Hundreds of friends and relatives decked out in baseball attire gathered Saturday afternoon at Liberty County High School’s baseball field to celebrate the life of Joe Watkins.
Watkins, 18, of Midway, died Nov. 26 from injuries he sustained in a car accident Nov. 18 on Isle of Wight Road.
Watkins, who had played baseball since he was 4 years old, was a standout pitcher for the Liberty County Panthers all four years of his high school career.
The Panthers’ baseball diamond, adorned with photos, jerseys and baseball memorabilia, served as a visual tribute to the young man. At home plate, Watkins’ name and No. 14 had been painted in the batter’s box, and a lone bat stood tall, casting a shadow toward the pitcher’s mound, where Watkins retired many batters.
Baseball players from Richmond Hill and Watkins’ travel team, Chain Baseball, stood next to former Panther players and some of Watkins’ relatives and closest friends.
Watkins, the son of Coastal Courier web editor Pat Watkins, was fondly remembered by family members and loved ones while his father; mother, Jan Williams; older brother, Richard Watkins; and members of the audience laughed at some of the memories that were shared and brushed away tears during other stories.
Family friend Jeri Lynn Whitmore read an entry from Watkins’ classroom journal, dated Sept. 15, 2004.
“‘The question was, if I could change something about myself, what would I change and why?’” Watkins had written. “‘I think I wouldn’t want to change anything about myself. I’m very healthy, athletic and handsome … If I had anything to change about myself that would be weird because God put us on this earth to be like this. He or she just wants us to be the way we are and be the way we would grow up. I just don’t think I need to change.”’
“Joe loved everybody, and he had it right,” Whitmore said. “He was a sweet soul … smile when you think about Joe because he is smiling at us.”
Former Panther teammate Cody French read a letter on behalf of former Panther coach Steve Cotrell. It was Cotrell who recognized Watkins’ talent when he was an eighth-grader and eventually gave him varsity time as a freshman. In the letter, Cotrell said he still talks about Watkins and his abilities to younger players and he hopes one day, when his son first steps onto the pitcher’s mound, to tell him about Watkins.
Williams wiped away tears as Suzie Scherz read a poem Watkins’ had written to his mother when he was a little boy.
Another former Panther teammate, Austin Schultz, read a journal entry about Watkins’ thoughts on being a good friend.
“Even at a young age, Joe cared about friends … didn’t matter who you were, what you looked like or what you did, and he carried that message even when he was young. We all loved Joe … we are going to miss him, but he is going to live on through all of us.”
Craig Ward, who coached Watkins for many years, made the crowd laugh as he re-created a dance Watkins once performed for Ward’s son, Nathan Ward, after he hit a homerun.
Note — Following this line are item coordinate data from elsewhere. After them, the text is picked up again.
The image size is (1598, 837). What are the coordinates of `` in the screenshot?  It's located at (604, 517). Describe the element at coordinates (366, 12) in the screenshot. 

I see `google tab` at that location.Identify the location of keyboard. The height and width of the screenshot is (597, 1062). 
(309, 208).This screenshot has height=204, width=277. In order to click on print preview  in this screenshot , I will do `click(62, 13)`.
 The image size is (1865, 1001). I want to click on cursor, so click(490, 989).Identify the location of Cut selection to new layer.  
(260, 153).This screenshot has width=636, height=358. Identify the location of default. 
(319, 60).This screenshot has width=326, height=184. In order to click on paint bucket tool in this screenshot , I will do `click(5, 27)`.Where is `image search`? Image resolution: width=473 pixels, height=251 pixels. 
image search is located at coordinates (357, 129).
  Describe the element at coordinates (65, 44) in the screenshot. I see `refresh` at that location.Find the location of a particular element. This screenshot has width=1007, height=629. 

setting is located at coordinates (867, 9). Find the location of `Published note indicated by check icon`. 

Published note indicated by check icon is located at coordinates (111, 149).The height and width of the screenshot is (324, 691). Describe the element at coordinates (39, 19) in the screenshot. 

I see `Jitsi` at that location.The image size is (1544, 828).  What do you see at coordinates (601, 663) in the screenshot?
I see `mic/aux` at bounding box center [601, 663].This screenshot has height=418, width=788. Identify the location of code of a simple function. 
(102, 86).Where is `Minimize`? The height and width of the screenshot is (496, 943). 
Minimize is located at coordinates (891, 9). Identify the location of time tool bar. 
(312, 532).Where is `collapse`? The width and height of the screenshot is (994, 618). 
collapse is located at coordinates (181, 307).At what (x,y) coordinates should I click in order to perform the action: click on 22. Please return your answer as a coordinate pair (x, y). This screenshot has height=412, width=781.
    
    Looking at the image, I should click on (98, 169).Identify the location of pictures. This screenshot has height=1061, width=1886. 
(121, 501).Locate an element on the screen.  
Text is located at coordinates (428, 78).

“I’m going to do my best to act this out but mind you, I’m 49 years old,” he said. “Joe liked to celebrate what other teammates did on the field. On one occasion, my son hit a homerun and was rounding third base … all of a sudden, out of the corner of my eye … Joe runs to the batter’s box — and he is not demeaning the other team; he is celebrating Nathan’s homerun and sharing in the moment — well, he ran to the batter’s box and started doing something like this.” Ward jumped up and down, waved his hands in the air and spun around. “And, of course, the umpire wanted to get on my case about it.”
Watkins’ aunt, Lauri Watkins, led the group in prayer.
“Joe and Richard used to tease me about being strict and religious, and he may not have known it then, but he knows it now … Joe is full of Christ’s love and is smiling down on all of us.”
The service ended with a reception at Midway Methodist Church.